Auf der Didacta 2019 in Köln

Experten aus vielen verschiedenen Bereichen tauschten sich auf der Bildungsmesse Didacta in Köln aus und diskutierten hitzig zum Thema „Deutschland im Bildungstief – abgehängt oder anschlussfähig?“ Auf dem Stand der HABA Education Alliance diskutierten sie aktuelle Fragen rund um digitales und analoges Lernen. Was sind die Schlüsselqualifikationen zu einem erfolgreichen Bildungssystem? 

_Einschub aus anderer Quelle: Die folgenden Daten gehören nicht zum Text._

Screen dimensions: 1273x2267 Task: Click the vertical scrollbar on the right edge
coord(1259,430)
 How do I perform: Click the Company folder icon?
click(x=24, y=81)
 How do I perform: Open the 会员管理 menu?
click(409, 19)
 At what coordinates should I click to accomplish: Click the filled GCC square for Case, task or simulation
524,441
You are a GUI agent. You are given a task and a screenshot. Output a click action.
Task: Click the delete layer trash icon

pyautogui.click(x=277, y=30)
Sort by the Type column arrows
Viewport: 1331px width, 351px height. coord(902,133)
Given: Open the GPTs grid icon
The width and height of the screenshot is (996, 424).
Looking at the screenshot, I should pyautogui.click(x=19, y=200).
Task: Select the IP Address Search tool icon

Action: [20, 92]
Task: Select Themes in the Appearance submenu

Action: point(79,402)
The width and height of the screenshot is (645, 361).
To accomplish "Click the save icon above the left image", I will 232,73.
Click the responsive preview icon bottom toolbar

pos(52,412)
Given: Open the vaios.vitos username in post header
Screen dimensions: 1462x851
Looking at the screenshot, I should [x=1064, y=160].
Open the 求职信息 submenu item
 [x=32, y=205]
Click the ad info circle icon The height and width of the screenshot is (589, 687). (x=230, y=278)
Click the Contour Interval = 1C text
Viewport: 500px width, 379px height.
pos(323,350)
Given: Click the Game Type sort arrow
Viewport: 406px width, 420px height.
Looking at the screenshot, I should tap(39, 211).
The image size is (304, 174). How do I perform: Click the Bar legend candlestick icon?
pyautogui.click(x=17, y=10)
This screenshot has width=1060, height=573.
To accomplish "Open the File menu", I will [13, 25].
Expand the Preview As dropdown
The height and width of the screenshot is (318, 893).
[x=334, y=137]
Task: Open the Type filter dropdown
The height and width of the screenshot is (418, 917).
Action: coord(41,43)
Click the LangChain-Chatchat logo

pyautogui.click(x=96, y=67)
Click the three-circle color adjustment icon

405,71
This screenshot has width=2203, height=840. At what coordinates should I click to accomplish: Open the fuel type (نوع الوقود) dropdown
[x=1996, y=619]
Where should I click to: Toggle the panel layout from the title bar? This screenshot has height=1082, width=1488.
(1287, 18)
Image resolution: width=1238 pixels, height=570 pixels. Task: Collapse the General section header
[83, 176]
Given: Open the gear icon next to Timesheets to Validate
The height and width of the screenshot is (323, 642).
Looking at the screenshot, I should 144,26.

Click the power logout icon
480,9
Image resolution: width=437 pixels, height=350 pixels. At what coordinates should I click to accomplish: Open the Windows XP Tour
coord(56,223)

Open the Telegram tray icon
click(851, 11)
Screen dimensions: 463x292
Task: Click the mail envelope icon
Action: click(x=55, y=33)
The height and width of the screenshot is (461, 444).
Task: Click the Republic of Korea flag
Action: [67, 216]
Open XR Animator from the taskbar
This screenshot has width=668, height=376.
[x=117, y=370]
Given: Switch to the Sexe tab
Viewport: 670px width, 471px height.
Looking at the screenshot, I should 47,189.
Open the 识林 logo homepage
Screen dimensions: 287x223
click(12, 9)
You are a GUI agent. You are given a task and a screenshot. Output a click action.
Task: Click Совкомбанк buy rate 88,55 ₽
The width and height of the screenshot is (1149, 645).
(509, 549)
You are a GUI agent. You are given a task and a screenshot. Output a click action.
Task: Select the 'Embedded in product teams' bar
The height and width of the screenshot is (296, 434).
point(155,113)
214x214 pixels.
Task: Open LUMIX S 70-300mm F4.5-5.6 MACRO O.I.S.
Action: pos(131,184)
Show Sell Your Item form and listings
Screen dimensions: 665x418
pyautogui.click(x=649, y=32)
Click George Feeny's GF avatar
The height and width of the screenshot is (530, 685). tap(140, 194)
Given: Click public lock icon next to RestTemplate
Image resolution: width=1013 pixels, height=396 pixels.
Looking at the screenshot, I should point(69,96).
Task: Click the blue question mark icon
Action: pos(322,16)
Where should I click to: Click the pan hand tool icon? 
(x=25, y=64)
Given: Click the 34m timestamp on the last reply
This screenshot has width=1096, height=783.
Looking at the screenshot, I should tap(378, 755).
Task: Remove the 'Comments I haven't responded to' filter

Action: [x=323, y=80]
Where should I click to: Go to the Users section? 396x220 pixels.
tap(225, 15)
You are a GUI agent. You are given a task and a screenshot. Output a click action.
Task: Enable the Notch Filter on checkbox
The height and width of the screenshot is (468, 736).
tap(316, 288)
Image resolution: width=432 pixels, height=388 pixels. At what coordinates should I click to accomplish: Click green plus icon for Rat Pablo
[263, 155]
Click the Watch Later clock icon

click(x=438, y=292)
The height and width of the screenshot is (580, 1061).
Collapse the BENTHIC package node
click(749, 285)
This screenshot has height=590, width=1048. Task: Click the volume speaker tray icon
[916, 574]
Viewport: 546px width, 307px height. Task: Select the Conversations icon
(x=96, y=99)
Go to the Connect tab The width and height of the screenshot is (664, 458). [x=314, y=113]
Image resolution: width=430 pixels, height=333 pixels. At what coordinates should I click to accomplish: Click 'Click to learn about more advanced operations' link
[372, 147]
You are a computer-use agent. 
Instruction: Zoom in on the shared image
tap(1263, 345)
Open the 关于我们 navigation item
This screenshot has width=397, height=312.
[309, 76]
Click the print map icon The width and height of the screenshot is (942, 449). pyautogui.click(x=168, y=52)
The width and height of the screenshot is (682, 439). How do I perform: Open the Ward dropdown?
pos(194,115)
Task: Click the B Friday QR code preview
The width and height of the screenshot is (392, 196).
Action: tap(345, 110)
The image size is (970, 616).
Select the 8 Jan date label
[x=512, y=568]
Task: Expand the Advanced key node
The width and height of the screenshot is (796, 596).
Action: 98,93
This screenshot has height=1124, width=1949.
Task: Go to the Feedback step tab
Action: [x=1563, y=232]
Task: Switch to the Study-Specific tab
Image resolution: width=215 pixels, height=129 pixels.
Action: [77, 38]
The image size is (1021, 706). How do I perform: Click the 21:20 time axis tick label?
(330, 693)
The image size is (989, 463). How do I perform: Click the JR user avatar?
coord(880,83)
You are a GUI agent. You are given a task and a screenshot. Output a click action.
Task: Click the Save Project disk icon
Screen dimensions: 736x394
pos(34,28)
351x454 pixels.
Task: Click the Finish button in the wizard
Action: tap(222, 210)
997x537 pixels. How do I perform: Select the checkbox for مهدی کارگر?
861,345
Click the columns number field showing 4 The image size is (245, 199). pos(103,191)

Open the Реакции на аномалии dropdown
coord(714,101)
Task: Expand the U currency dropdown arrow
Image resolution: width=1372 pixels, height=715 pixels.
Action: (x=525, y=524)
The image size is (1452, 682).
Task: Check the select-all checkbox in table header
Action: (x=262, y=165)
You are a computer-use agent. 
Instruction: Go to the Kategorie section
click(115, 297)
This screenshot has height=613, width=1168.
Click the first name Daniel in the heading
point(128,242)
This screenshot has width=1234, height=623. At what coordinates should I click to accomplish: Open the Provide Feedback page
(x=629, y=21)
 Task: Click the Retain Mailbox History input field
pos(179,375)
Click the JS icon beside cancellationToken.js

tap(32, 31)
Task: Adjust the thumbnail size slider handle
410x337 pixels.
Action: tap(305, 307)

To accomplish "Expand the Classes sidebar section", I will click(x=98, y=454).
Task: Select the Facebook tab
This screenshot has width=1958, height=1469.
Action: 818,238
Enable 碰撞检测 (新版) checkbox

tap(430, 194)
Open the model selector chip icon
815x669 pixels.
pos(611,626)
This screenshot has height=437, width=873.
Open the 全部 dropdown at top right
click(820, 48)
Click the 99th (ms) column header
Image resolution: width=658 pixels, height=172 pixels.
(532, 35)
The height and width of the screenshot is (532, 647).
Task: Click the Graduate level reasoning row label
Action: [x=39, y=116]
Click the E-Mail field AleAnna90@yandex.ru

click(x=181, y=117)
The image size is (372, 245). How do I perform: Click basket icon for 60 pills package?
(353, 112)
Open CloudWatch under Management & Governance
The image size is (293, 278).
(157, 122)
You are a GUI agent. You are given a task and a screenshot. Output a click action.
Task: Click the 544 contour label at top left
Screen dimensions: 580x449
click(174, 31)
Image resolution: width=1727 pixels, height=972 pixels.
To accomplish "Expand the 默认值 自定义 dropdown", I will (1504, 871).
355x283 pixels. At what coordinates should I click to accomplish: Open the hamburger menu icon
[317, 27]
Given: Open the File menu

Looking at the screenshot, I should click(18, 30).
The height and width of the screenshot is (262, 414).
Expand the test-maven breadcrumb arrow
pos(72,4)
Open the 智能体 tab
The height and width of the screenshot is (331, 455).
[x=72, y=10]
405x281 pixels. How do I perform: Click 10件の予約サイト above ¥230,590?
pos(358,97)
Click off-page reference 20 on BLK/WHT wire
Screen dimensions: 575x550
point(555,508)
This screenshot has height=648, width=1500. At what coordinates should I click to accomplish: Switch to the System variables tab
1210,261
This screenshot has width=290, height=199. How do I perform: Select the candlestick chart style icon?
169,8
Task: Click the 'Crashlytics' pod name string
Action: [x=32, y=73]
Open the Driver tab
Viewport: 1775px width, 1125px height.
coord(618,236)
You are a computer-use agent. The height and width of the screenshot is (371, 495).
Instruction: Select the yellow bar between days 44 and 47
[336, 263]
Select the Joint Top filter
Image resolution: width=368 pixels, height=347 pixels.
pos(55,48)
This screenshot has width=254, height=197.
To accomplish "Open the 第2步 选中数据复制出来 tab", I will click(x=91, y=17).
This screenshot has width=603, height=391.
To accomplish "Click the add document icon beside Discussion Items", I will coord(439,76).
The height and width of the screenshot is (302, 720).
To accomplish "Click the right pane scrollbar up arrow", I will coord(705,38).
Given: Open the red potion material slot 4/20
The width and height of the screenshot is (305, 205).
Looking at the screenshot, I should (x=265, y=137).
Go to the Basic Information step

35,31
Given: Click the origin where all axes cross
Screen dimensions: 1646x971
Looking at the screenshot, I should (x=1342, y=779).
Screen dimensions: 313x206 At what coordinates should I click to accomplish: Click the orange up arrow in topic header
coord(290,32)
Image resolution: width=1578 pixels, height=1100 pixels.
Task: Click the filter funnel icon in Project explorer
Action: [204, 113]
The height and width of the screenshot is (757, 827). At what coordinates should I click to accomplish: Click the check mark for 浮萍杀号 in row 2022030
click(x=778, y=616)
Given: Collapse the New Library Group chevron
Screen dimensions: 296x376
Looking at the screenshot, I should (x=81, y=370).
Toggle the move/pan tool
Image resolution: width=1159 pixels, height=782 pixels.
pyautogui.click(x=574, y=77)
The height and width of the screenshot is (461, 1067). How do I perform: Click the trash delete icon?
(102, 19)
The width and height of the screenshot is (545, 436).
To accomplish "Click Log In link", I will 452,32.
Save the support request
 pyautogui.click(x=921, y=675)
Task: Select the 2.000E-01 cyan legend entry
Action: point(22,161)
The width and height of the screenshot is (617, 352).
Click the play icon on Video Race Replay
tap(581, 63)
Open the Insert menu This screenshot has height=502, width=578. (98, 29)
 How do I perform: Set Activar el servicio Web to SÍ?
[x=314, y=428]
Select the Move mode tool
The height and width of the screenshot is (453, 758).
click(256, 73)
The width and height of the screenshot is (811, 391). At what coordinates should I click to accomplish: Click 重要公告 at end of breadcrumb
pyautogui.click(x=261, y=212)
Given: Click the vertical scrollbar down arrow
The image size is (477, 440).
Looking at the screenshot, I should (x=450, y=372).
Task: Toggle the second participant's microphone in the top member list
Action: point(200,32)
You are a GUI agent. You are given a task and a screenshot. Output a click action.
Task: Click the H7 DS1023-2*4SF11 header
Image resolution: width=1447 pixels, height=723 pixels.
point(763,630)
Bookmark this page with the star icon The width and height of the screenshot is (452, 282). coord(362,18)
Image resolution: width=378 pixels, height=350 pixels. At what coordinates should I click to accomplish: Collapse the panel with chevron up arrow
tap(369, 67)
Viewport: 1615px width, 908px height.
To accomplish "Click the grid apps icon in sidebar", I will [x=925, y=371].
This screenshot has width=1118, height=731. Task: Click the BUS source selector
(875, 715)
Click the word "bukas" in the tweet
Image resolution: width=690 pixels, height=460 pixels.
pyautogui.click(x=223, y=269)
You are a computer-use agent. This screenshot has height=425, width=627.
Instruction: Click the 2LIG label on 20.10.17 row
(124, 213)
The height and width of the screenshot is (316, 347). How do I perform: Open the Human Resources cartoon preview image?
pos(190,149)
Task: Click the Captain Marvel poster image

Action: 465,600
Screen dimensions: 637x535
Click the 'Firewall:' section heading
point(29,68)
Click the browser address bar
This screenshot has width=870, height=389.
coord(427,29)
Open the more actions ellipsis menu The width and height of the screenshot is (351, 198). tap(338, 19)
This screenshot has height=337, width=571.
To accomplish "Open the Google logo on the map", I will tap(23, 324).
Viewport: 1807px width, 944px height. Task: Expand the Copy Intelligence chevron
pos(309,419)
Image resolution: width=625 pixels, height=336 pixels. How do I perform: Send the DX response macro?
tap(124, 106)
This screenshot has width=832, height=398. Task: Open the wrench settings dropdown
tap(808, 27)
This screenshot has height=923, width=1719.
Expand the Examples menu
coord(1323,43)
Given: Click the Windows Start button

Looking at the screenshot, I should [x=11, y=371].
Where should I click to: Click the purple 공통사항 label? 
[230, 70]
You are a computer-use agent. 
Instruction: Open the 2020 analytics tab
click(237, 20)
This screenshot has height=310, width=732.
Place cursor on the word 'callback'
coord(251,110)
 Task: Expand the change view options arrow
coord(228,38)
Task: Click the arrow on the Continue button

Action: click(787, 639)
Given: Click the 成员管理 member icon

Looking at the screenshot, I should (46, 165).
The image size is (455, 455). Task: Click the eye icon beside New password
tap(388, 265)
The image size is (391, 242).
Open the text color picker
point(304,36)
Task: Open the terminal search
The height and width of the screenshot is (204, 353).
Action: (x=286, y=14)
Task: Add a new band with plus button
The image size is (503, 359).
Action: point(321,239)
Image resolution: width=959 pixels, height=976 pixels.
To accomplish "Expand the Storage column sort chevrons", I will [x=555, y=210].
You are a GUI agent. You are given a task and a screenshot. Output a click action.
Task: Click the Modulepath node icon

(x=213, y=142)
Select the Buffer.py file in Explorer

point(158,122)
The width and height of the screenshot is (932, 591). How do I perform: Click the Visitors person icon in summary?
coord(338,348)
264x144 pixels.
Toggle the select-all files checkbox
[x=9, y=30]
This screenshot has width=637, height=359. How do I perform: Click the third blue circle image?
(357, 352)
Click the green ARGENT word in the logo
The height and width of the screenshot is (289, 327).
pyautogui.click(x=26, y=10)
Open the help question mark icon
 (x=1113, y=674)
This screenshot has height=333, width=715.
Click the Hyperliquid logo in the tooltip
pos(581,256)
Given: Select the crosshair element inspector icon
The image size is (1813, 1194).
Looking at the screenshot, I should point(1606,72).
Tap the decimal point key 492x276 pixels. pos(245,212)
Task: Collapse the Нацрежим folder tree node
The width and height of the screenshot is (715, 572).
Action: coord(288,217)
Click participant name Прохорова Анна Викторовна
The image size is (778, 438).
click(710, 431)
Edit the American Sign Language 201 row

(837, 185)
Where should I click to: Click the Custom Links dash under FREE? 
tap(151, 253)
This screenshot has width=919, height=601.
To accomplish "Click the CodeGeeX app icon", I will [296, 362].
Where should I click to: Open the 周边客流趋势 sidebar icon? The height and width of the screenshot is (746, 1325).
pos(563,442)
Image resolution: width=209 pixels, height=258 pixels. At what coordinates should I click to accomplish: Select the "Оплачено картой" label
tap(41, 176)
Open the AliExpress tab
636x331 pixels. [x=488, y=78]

„Entscheidend ist, dass wir auch in Deutschland richtig loslegen müssen“, so Verena Pausder, Gründerin und Leiterin HABA Digitalwerkstatt.  Dabei ist das keine Frage ob digital oder analog, bestehende Angebote zum digitalen Lernen können sehr gut in den klassischen Unterricht integriert werden. Auch Prof. Dr. mult. Wassilios E. Fthenakis, Präsident des Didacta-Verbands, erklärte den dringenden Bedarf nach geeigneten Konzepten:
„Wir können Kinder ohne die Digitalisierung nicht für die Zukunft bilden. Wir brauchen die Konstruktion eines neuen Bildungssystems.“ Ein weiterer Punkt indem sich die Experten einig waren: Ohne eine gute Weiterbildung der Pädagogen wird es schwierig, Anschluss zu halten.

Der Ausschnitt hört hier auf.